[Stored data entries]
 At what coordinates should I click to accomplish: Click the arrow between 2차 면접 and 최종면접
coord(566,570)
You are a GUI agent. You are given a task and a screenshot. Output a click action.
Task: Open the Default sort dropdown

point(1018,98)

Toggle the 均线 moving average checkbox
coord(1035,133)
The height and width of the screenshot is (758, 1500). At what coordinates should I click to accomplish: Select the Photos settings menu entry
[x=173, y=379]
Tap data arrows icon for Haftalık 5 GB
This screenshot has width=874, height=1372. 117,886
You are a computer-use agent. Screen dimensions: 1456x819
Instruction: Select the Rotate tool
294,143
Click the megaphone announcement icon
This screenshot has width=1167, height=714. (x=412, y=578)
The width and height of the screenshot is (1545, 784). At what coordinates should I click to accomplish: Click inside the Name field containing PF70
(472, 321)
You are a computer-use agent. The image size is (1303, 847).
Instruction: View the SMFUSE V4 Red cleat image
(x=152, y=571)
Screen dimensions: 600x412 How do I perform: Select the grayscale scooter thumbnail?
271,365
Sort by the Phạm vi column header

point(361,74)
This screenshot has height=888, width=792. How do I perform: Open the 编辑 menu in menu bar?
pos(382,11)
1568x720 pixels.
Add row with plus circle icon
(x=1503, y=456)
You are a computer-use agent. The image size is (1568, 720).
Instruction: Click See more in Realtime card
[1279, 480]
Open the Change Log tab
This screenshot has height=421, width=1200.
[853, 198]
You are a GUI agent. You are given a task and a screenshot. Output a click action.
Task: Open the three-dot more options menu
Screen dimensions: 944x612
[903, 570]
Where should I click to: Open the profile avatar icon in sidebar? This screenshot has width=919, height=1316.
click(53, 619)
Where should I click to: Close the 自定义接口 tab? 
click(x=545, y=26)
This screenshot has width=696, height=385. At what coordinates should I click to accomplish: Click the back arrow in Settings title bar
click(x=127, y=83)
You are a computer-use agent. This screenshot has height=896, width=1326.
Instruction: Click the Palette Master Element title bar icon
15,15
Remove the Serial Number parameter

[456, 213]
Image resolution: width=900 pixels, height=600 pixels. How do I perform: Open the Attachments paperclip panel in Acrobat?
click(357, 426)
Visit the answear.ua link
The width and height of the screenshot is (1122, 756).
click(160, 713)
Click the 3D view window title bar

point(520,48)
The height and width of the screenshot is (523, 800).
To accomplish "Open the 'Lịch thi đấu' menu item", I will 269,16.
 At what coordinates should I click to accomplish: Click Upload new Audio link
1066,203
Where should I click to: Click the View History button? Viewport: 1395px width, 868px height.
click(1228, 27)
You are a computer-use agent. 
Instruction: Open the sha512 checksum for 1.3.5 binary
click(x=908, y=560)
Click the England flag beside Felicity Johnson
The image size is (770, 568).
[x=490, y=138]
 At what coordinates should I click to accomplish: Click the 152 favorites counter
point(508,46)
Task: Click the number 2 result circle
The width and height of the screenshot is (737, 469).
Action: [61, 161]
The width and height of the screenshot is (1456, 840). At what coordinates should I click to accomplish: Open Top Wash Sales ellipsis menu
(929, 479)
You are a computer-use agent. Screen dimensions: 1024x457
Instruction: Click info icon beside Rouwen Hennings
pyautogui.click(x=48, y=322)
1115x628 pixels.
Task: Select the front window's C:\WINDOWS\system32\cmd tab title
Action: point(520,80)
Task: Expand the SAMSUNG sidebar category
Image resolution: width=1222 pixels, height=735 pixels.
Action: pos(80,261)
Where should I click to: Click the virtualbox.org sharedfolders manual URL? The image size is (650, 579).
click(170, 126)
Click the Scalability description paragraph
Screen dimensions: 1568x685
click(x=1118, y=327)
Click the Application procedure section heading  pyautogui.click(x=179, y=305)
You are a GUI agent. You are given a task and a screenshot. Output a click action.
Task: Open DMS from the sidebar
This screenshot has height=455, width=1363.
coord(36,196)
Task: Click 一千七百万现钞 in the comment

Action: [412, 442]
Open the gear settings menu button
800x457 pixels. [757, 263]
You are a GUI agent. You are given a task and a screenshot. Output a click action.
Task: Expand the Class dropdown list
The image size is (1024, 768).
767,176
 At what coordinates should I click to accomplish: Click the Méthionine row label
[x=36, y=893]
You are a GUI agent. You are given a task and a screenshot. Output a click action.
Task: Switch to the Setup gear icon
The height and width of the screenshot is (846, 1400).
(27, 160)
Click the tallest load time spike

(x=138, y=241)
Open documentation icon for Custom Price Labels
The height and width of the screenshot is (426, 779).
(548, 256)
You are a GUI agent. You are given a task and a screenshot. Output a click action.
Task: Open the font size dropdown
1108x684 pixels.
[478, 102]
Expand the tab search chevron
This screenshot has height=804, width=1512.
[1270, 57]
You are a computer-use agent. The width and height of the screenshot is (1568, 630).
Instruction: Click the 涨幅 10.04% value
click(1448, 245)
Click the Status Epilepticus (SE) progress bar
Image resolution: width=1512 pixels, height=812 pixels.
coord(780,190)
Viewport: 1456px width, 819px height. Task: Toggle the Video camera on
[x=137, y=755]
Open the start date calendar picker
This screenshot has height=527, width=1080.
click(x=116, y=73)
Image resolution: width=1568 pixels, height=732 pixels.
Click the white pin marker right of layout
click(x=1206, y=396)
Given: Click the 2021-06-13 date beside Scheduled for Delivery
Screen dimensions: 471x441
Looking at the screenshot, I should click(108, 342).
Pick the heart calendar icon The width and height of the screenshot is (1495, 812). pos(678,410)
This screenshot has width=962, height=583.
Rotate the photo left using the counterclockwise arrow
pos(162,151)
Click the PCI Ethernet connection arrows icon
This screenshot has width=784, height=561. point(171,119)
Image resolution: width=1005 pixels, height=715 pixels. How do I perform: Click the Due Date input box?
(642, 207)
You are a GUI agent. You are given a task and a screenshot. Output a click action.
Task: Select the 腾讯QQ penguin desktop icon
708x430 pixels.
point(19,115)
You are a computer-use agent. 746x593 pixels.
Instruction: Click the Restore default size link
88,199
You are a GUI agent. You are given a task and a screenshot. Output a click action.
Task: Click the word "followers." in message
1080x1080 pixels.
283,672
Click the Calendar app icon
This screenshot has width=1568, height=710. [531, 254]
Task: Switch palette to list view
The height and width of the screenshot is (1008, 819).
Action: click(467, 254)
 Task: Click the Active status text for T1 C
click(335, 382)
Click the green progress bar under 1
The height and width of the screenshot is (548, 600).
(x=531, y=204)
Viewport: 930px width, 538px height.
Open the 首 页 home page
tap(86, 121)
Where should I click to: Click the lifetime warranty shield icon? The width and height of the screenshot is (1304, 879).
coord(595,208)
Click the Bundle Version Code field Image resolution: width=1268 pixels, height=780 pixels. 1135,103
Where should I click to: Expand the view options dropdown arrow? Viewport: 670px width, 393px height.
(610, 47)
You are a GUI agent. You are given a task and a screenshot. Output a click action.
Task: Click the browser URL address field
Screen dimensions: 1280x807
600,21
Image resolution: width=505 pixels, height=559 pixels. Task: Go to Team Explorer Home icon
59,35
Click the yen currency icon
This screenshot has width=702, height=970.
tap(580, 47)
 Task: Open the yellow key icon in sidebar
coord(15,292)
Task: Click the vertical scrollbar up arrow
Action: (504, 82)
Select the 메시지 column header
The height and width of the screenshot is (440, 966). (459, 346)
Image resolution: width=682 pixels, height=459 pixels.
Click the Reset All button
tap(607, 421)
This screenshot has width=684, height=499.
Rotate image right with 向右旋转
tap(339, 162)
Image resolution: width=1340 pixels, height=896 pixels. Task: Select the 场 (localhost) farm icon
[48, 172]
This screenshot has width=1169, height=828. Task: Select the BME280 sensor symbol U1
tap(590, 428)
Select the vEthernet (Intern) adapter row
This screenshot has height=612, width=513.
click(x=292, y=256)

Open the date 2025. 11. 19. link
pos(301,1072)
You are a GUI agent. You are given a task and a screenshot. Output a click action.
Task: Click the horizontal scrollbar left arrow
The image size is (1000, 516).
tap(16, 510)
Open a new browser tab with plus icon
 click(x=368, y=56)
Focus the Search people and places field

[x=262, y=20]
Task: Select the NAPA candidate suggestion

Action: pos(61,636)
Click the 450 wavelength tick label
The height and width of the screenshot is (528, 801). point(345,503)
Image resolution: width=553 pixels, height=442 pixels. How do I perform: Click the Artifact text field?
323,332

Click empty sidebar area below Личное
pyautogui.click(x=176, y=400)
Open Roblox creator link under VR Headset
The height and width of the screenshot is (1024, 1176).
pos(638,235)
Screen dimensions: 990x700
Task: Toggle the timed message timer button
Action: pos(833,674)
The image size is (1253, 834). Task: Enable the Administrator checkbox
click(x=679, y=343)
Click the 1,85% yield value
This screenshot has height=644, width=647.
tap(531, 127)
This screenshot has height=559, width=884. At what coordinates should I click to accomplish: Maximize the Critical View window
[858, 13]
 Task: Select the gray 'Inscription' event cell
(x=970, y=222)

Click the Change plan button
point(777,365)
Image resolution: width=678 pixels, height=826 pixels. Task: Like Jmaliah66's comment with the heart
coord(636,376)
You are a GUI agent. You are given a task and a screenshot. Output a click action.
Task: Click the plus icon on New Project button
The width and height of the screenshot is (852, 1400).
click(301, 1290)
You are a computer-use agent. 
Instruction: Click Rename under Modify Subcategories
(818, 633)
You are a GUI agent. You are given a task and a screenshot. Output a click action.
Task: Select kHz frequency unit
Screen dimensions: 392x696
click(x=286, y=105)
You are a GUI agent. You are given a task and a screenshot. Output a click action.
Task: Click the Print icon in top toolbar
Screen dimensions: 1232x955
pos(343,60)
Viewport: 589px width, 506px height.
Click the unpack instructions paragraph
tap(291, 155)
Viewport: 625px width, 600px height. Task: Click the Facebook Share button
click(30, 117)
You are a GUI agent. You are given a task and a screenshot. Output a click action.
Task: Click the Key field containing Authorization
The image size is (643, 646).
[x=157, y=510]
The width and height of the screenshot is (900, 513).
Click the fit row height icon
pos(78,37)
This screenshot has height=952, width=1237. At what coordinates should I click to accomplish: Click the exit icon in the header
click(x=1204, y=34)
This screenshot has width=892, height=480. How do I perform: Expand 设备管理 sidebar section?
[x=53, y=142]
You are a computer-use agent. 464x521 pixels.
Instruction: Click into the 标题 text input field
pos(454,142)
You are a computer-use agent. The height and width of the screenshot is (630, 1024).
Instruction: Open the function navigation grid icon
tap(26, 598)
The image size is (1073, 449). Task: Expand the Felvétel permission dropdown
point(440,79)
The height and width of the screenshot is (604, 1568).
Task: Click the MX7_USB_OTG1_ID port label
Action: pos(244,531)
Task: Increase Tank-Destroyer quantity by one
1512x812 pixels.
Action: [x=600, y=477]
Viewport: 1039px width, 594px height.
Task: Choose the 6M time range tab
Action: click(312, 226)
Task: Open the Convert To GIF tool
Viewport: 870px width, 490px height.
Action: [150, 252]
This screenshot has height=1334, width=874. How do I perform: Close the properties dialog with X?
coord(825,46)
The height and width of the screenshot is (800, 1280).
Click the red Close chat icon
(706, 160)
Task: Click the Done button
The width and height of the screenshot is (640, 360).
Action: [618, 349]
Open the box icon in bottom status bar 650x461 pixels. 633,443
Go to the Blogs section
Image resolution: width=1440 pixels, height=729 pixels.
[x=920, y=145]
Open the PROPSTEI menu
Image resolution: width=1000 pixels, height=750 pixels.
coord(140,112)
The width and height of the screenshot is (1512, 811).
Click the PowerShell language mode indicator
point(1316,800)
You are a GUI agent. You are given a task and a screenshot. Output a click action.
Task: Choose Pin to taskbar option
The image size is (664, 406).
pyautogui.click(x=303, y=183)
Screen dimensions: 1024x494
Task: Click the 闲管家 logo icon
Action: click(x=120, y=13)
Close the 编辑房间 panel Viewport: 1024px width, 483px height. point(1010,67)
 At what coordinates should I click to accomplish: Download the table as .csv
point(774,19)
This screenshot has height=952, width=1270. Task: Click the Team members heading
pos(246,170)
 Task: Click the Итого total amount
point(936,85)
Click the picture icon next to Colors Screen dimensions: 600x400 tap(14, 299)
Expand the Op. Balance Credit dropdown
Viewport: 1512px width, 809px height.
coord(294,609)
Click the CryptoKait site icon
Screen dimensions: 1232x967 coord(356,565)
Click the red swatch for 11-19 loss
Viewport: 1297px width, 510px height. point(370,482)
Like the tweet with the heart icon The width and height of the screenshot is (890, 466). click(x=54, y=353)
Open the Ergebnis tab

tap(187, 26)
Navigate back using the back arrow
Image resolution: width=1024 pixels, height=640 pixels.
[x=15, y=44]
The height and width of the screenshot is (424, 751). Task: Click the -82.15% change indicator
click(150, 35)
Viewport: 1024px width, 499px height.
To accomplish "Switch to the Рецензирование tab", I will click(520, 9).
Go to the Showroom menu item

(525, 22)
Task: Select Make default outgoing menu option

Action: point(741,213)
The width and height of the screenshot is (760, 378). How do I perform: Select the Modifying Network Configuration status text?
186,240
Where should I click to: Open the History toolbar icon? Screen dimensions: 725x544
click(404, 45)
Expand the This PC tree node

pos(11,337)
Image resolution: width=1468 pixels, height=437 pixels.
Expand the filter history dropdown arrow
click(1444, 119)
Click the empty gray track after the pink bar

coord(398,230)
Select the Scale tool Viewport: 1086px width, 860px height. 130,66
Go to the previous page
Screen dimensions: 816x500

◆ REQUIRED WORK: In the records above, copy exactly the lines from the one that contains "Image resolution: width=1468" through the last, and nothing else.

◆ COMPLETED EXERCISE:
Image resolution: width=1468 pixels, height=437 pixels.
Expand the filter history dropdown arrow
click(1444, 119)
Click the empty gray track after the pink bar

coord(398,230)
Select the Scale tool Viewport: 1086px width, 860px height. 130,66
Go to the previous page
Screen dimensions: 816x500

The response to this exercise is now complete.